In short, our work has greatly simplified the end user experience and streamlined the research process for all who would use MABE2 in the future.
🔗 Future plans / Work we didn’t complete
Unfortunately, we simply did not have the time to do everything we wanted. As such, these are the remaining issues:
- The config system for Brains and Genomes does not yet work. The structure should be similar to how Organisms are, with each Genome having a name and the various pertinent values (such as mutation rate and min/max values) and each Brain having a name, the names of the Genomes it will use, and whatever stats it will have (such as Markov Brains needing the size of their gates and all Brains having the name of their outputs).
- This is the desired form of DynamicOrg and is really the key to making it as seamless as possible. It allows most of the users work to be done inside the config file instead of in C++.
- Brains should be implemented to actually use this information.
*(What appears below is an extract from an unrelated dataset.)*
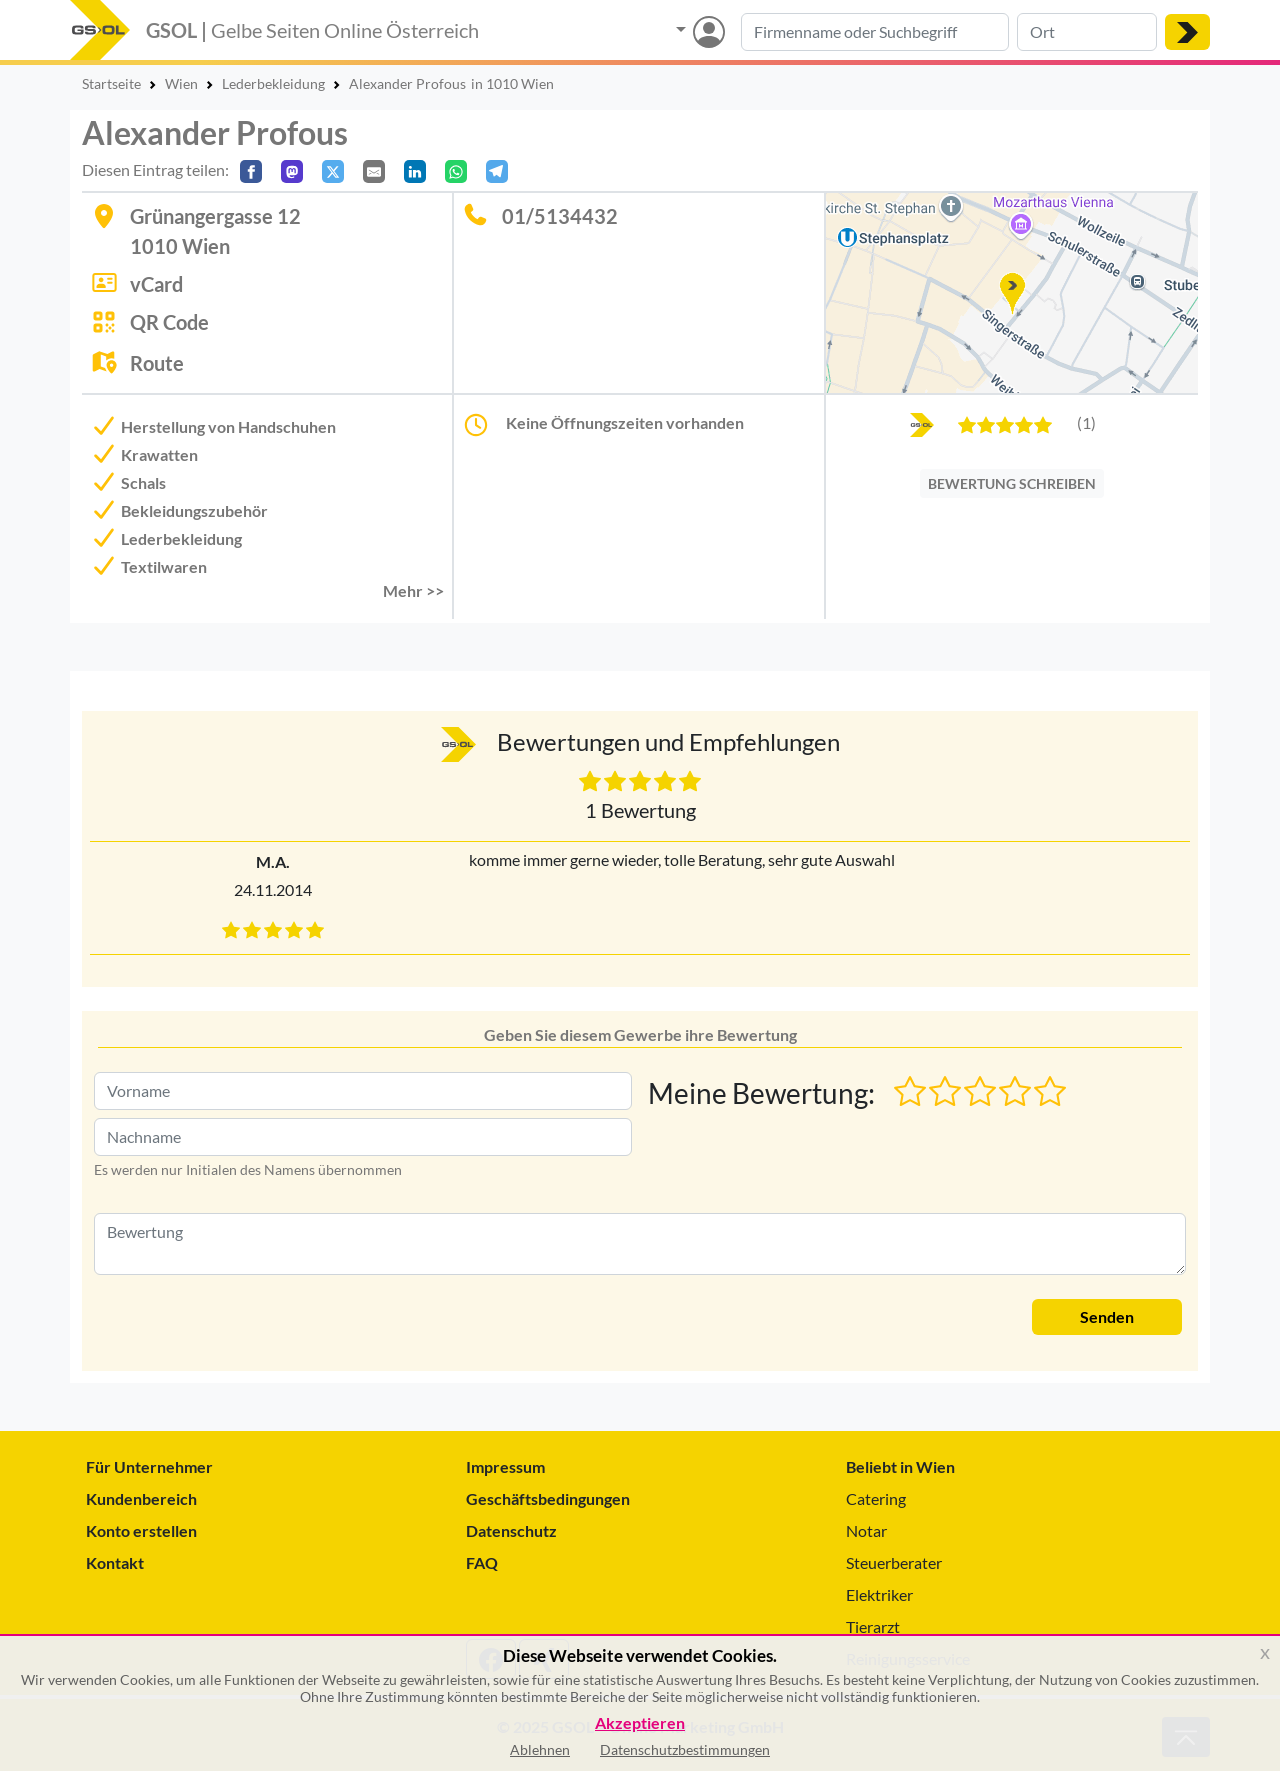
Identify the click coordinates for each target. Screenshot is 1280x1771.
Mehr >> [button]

- Brains should have their own parameters and settings that appear in the config file.
- BasicBrains, MarkovBrains, and TypedGenomes should all be put in their own files.
- For organizational purposes.
- The MarkovBrain should be properly tested and the hardcoded values should be made easily configurable via the config file.
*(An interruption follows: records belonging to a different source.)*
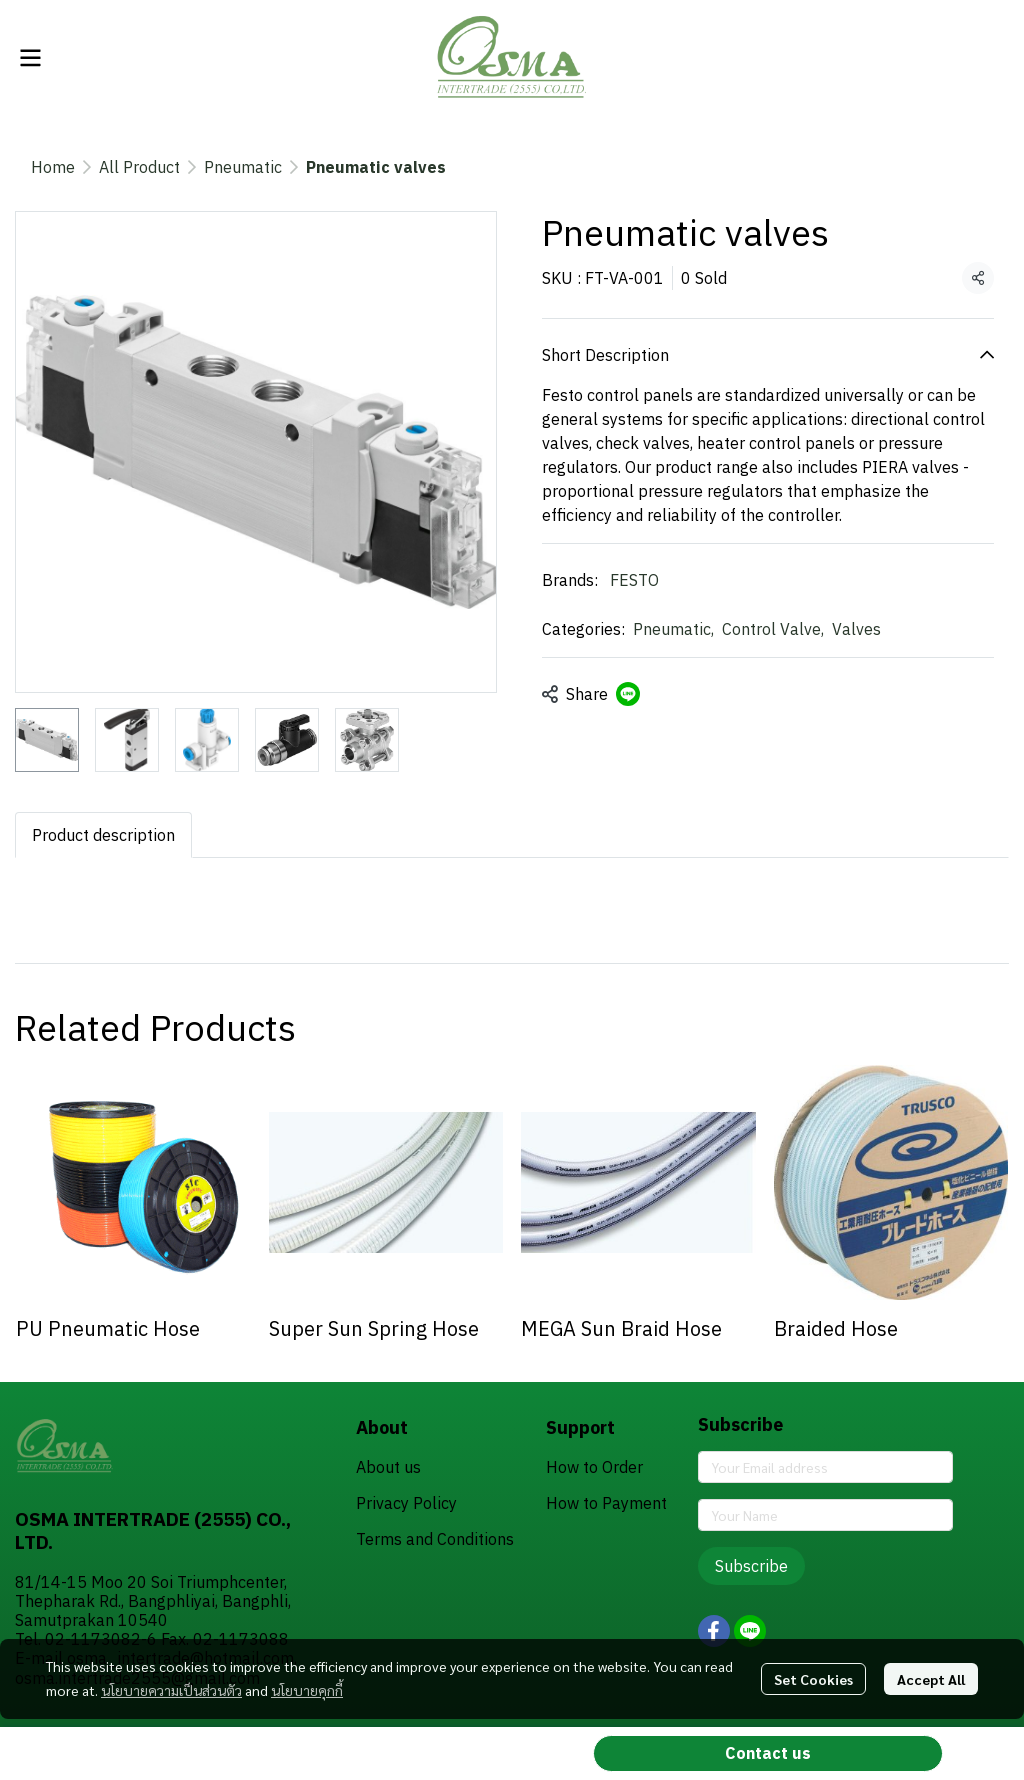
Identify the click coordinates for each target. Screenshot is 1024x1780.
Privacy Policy (406, 1503)
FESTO (634, 580)
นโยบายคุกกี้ (307, 1690)
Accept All (931, 1679)
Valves (856, 629)
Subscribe (751, 1566)
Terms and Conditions (435, 1539)
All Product (139, 167)
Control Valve (773, 629)
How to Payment (606, 1503)
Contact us (768, 1753)
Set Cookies (813, 1679)
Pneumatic (243, 167)
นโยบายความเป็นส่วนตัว (171, 1690)
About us (388, 1467)
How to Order (594, 1467)
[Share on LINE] (628, 694)
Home (53, 167)
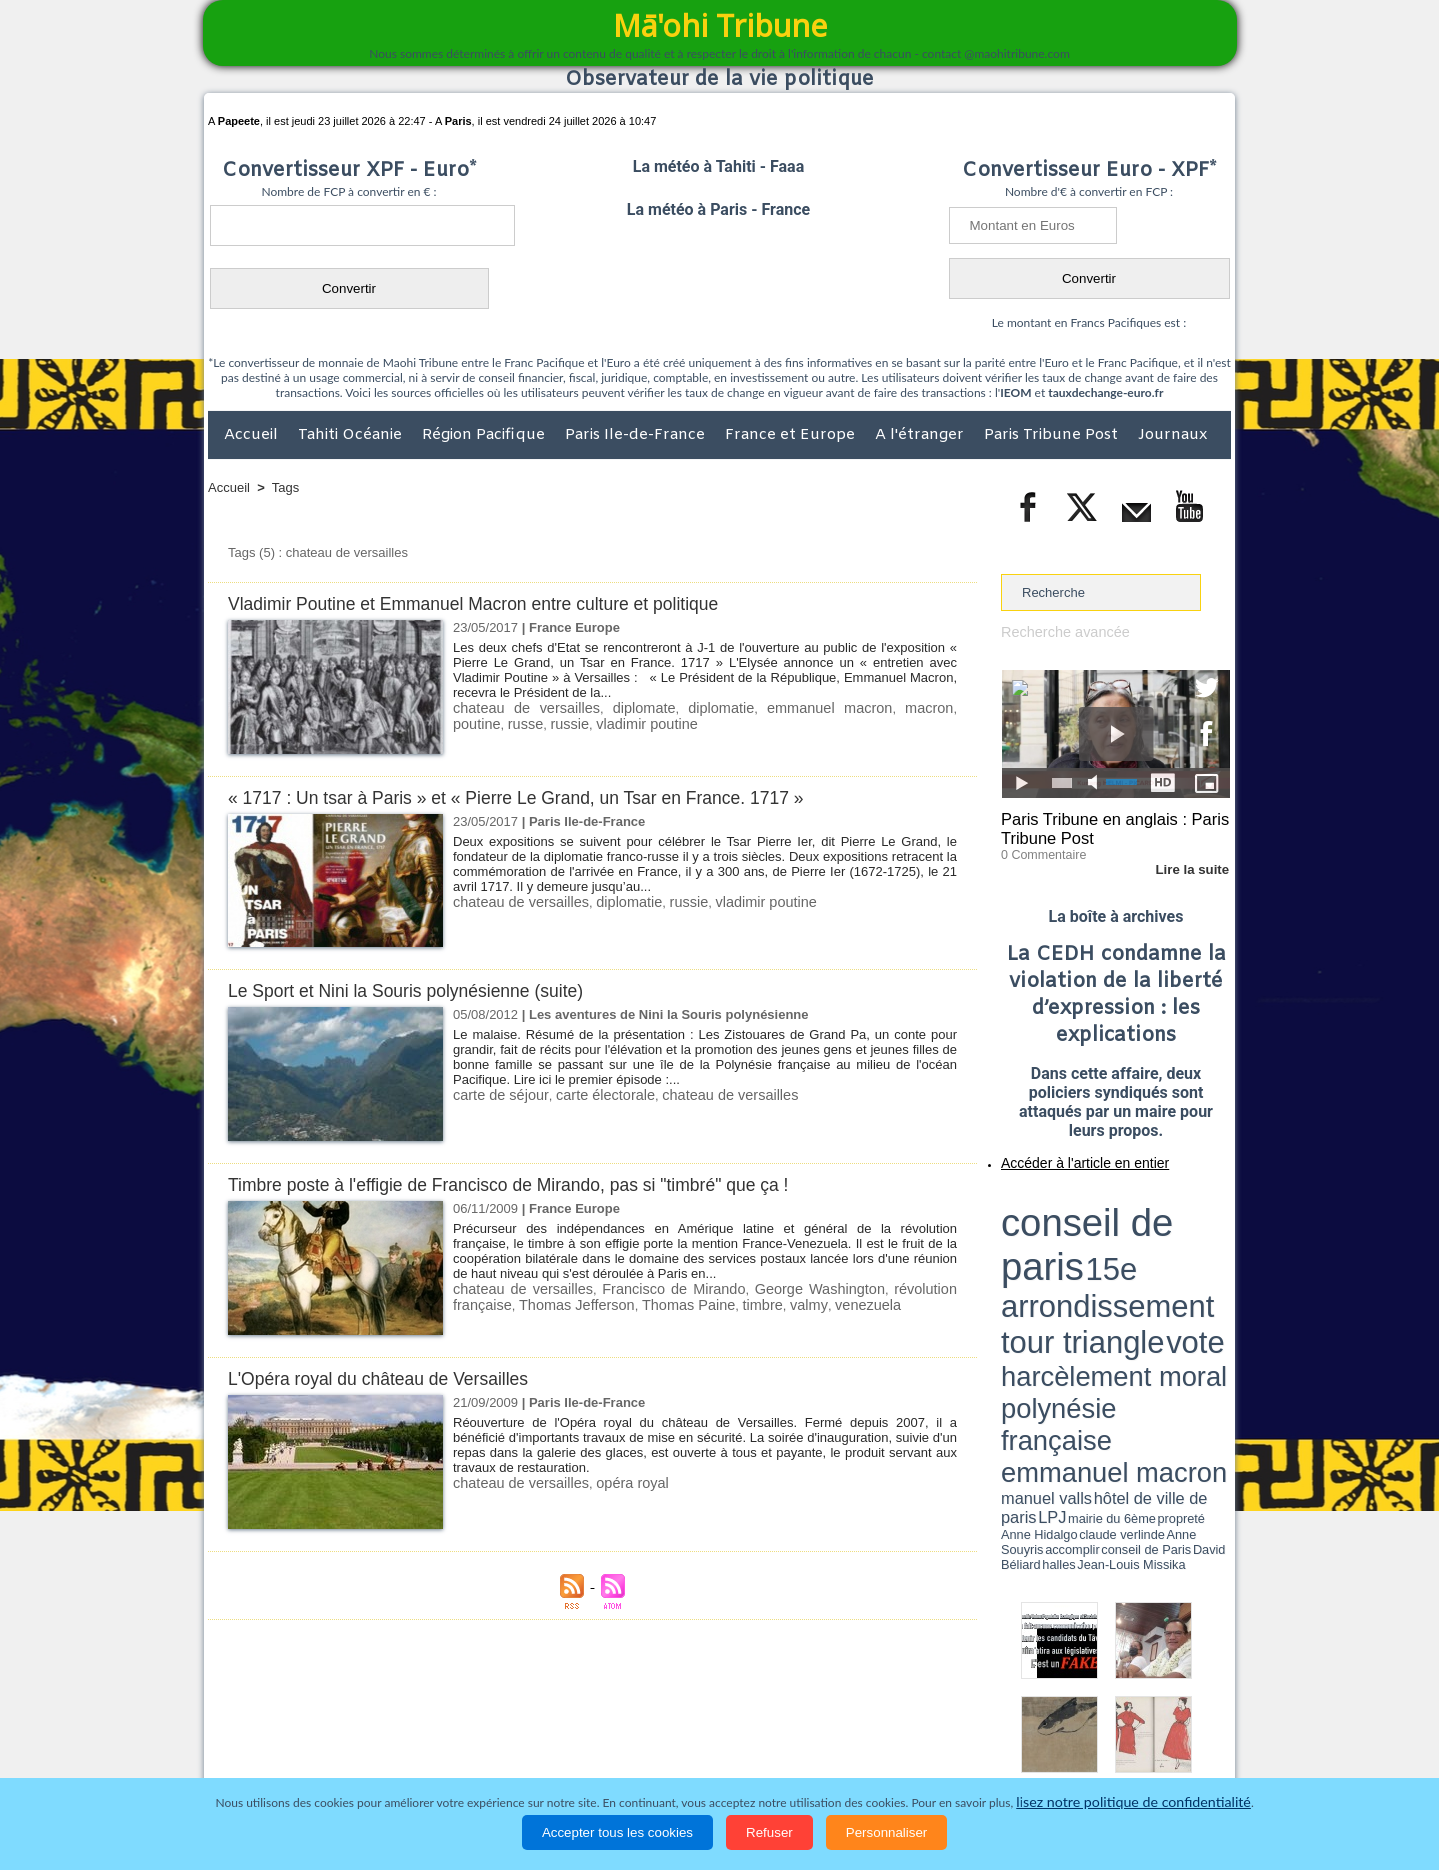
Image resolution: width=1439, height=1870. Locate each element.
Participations (1076, 1739)
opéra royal (614, 1482)
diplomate (623, 707)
- Similar to issue 1, it should work in the config file.
- As part of item 4, GenomeManager and BrainManager classes should be created to act as OrganismManagers do for Genomes and Brains. Ideally, these would all be turned into one big Manager class.
- This is how issue 1 will be achieved, through the implementation of a generic manager class so that essentially any type can be placed into the config system.
- The more complicated mutation types should be added to TypedGenome with configuration options to set the rate for each of them.
- Genomes should be highly customizable to allow highly custom experiments to be run. We want to keep the user out of the C++ code as much as possible.
- More Brain types should be added by default.
- We currently only have BasicBrains and MarkovBrains, more should be included so that users have to do as little work as possible.
🔗 Acknowledgements
Mentors: Dr. Charles Ofria & Cliff Bohm
Participants: Mitchell Johnson & Jamie Schmidt
Charles Ofria and Cliff Bohm conceived and planned the idea of DynamicOrg. They both then contributed to the design and implementation of DynamicOrg. The majority of implementation of DynamicOrg was created by Jamie Schmidt with help from Mitchell Johnson.
Jamie Schmidt wrote the sections on Brains, Genomes, Evaluators, and Introduction. Mitchell Johnson wrote the sections on Tutorial using DynamicOrg, and Conclusion. Jamie Schmidt and Mitchell Johnson worked together on sections Future plans, and DynamicOrg.
Thank you to our amazing mentors!
This work is supported through Active LENS: Learning Evolution and the Nature of Science using Evolution in Action (NSF IUSE #1432563). Any opinions, findings, and conclusions or recommendations expressed in this material are those of the author(s) and do not necessarily reflect the views of the National Science Foundation.